You are a changeling. You are linked by a genetic chain to all the vertebrates. The thing that is you bears the still aching wounds of evolution in body and in brain. Your hands are made-over fins, your lungs come from a creature gasping in a swamp, your femur has been twisted upright. Your foot is a reworked climbing pad. You are a rag doll resewn from the skins of extinct animals. Long ago, 2,000,000 years perhaps, you were smaller, your brain was not so large. We are not confident that you could speak. Seventy million years before that you were an even smaller climbing creature known as a tupaiid. You were the size of a rat. You ate insects. Now you fly to the Moon. [...]

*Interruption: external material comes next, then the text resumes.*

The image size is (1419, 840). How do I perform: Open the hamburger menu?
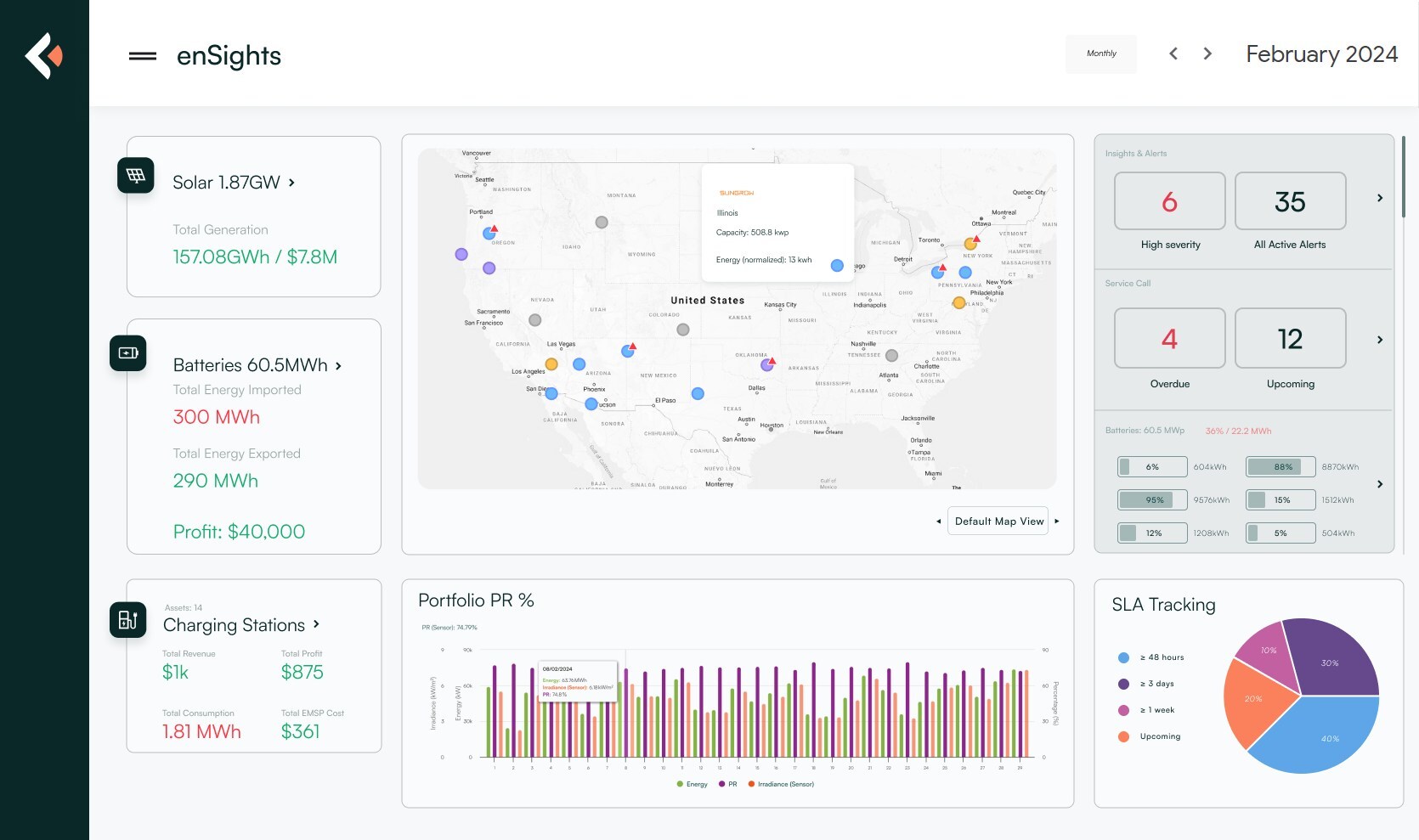click(142, 56)
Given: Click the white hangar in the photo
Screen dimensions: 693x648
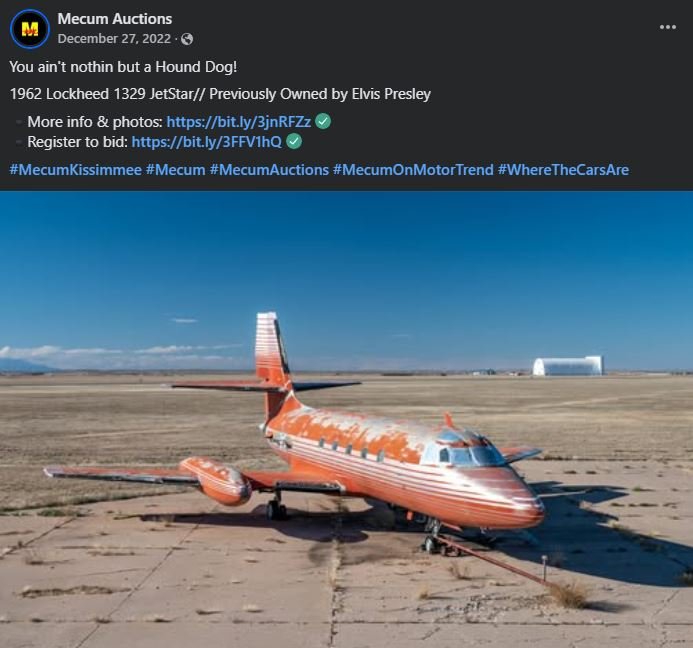Looking at the screenshot, I should [567, 366].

Life is indefinite departure. That is why we are all orphans. That is why you must find your own way. Life is not stable. Everything alive is slipping through cracks and crevices in time, changing as it goes.

- Loren Eiseley, “Introduction to Part Four: The Cosmic Orphan”, in a multi-volume encyclopedia with a red? cover, pp139-141. (Sorry... No excuse.)

Now, finally, I’m reading one of his books, and another is on its way.

The evening was perfect. The light was just fading on the faces of the company, and the perfectly clipped lawns and hedges fell away before us on the terrace as only the very rich and the very powerful can afford to have them. My friend held a mint julep in his hand and gestured toward me.

"Man," he said, "will turn the whole earth into a garden for his own enjoyment. It is just a question of time. I admit the obstacles you have mentioned, but I have
tremendous faith in man. He will win through. I drink to him."

He poised his glass and said other happy and felicitous things to which the company present raised their glasses. Even my own glass - and I am a weak and doubting character - was somewhat dubiously being lifted, when I saw an incredible and revolting sight. There, under my friend’s white canvas chair, and outlined against the stuccoed wall at his back, a thin, greasy, wet-backed rat upreared himself and twitched his whiskers with a cynical contempt for all that white-gowned, well-clothed company.

I say he addressed himself to me, for I have never seen anything so peculiarly appropriate. He had obviously emerged from a drain a bit farther on in the wall, perhaps a little prematurely, along with the rising tide of evening. I stared in unbelief and waited for the ladies to scream. I wanted to lift my glass. I wanted to set it down. I waited for my novelist friend to come to his senses and spring away from that bewhiskered mocking animal that crouched beneath him. The novelist made no move. He spoke on as eloquently as always, while the rat sniffed his shoe and listened, stretching up to his full height. I felt for an uneasy moment that the creature might ironically applaud. He looked across at me, and it seemed best not to warn the company. Anyway, it was unlikely that I could warn them sufficiently.

For that this was a message I felt certain. I alone saw him and I never spoke. He listened a while with great attentiveness to our voices, and then he went back into the rising darkness and the drain pipe swallowed him up.

- Loren Eiseley, The Night Country (Lincoln, Nebraska USA: University of Nebraska Press, 1997 / copyright 1971) ISBN: 0803267355, pp34-5.

And in an unheralded sudden change of topic: it took me about three hours to write this post, and the only parts I needed to actually compose were the introductions. I need to get faster at this. I don't know how. This constant write and rewrite and rewrite aggravation: it will not let me go.